Intervenção de encerramento de Bernardino Soares

 

Intervenção de António Filipe
Interpelação ao Governo sobre o estado da Democracia

 

Senhor Presidente,
Senhores membros do Governo,
Senhores Deputados,

Fazemos esta Interpelação ao Governo preocupados com o estado da nossa democracia e inquietos quanto ao seu futuro. A democracia portuguesa está doente, e a degradação das condições de exercício de direitos e liberdades fundamentais por parte dos cidadãos, são sintomas evidentes dessa enfermidade.

A democracia económica afunda-se, submersa no poder desmesurado dos grupos económicos a que o Governo se submete. A democracia social degrada-se, com o aumento do desemprego, da desprotecção social, da pobreza e das desigualdades sociais. A democracia cultural vegeta, com o abandono da escola pública e a elitização do acesso à cultura e ao saber.

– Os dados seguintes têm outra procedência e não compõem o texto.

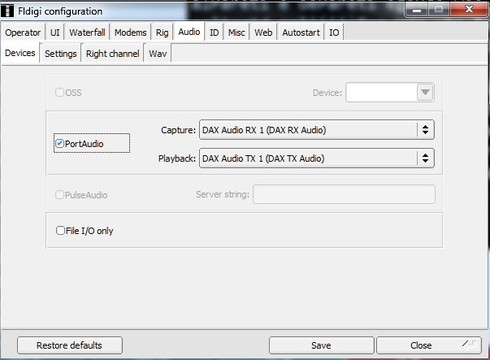Open the Playback device dropdown

pyautogui.click(x=317, y=158)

A democracia política sofre ataques violentos, com o Governo a enveredar por um caminho perigoso, de crispação perante a crítica, de intolerância perante o descontentamento, de repressão do protesto, de policialização da sociedade, de governamentalização da Justiça, de limitações à liberdade de imprensa, de ataques aos trabalhadores e aos seus direitos, de ocupação do aparelho de Estado por uma clientela arrogante, ávida, e capaz de tudo para se manter no poder.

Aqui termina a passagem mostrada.